Dataset entries |
* * * * * * * * *

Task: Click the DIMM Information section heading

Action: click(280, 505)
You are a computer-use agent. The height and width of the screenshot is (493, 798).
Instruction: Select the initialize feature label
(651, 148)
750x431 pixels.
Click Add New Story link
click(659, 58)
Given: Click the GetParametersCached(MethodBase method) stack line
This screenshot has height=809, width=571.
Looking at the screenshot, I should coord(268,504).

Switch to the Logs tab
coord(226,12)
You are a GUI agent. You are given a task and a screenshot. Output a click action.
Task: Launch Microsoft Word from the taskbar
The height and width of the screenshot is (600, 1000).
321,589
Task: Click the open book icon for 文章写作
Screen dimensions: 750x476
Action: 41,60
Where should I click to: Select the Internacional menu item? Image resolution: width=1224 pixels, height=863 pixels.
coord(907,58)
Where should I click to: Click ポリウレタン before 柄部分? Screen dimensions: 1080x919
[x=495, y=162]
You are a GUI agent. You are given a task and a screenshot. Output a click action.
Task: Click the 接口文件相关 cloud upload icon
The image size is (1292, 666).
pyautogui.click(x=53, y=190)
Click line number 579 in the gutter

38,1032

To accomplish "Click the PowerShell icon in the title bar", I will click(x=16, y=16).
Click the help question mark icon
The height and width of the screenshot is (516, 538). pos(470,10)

* * * * * * * * *

REQUIRED ACTION | Taking the entries above, write out exactly each line from the one holding "Where should I click to: Click" to the one holding "Task: Click the 接口文件相关 cloud upload icon", both included, and stop there.

EXERCISE RESPONSE |
Where should I click to: Click ポリウレタン before 柄部分? Screen dimensions: 1080x919
[x=495, y=162]
You are a GUI agent. You are given a task and a screenshot. Output a click action.
Task: Click the 接口文件相关 cloud upload icon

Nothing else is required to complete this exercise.